■ EXERCISE INSTRUCTIONS
In your copy, reproduce the entries exactly as they are, minus the images.

■ GIVEN DATA
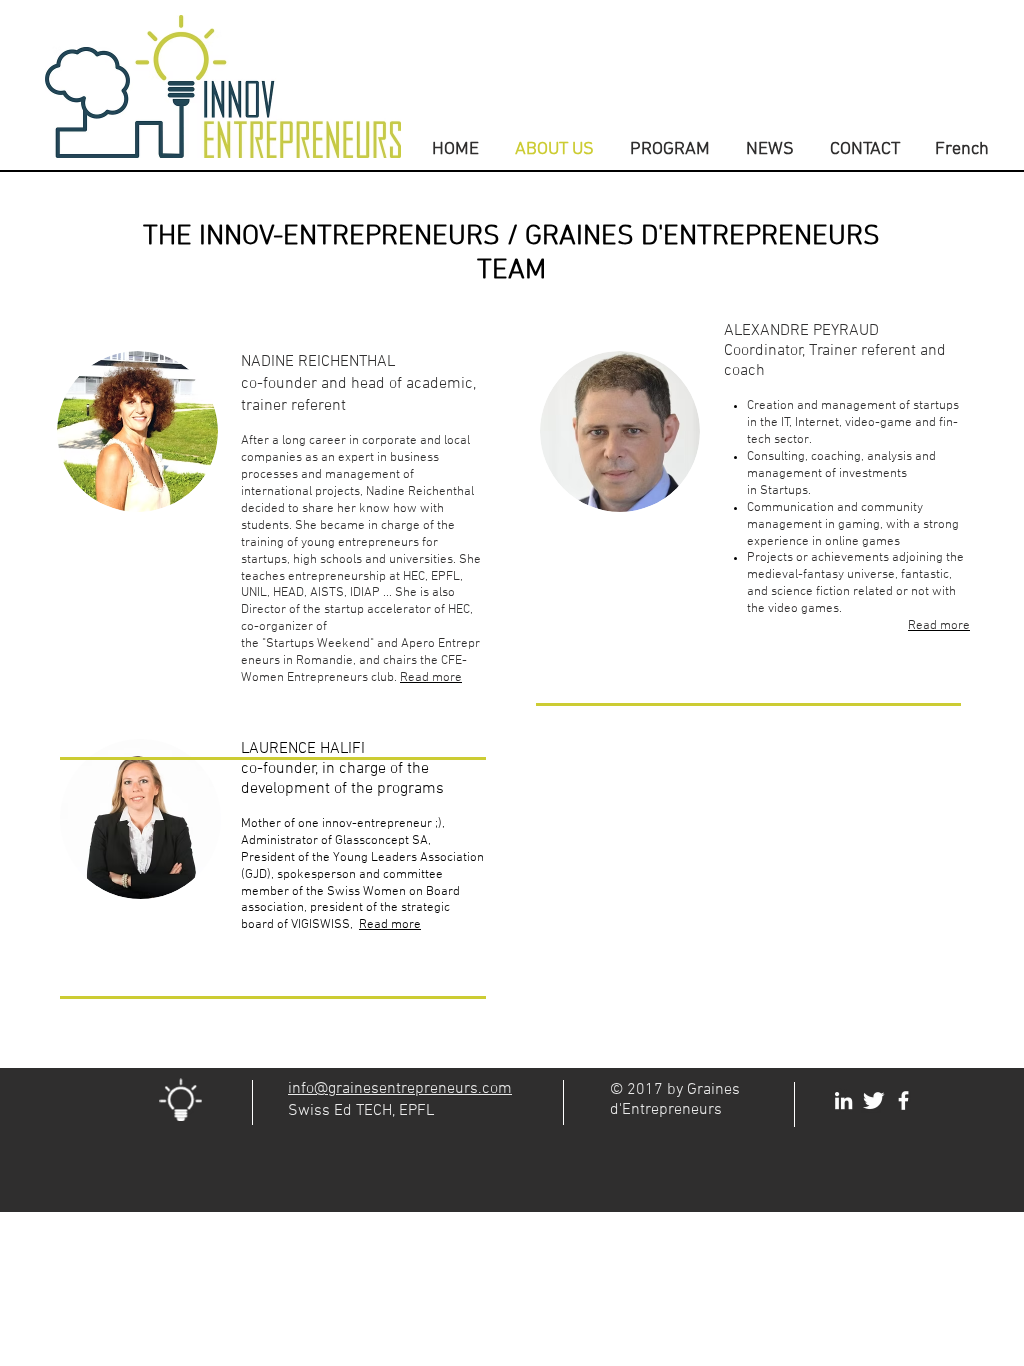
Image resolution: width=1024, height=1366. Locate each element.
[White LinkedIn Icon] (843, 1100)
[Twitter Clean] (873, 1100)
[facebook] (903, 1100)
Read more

■ OUTPUT OF THE EXERCISE
Image resolution: width=1024, height=1366. Locate each element.
[White LinkedIn Icon] (843, 1100)
[Twitter Clean] (873, 1100)
[facebook] (903, 1100)
Read more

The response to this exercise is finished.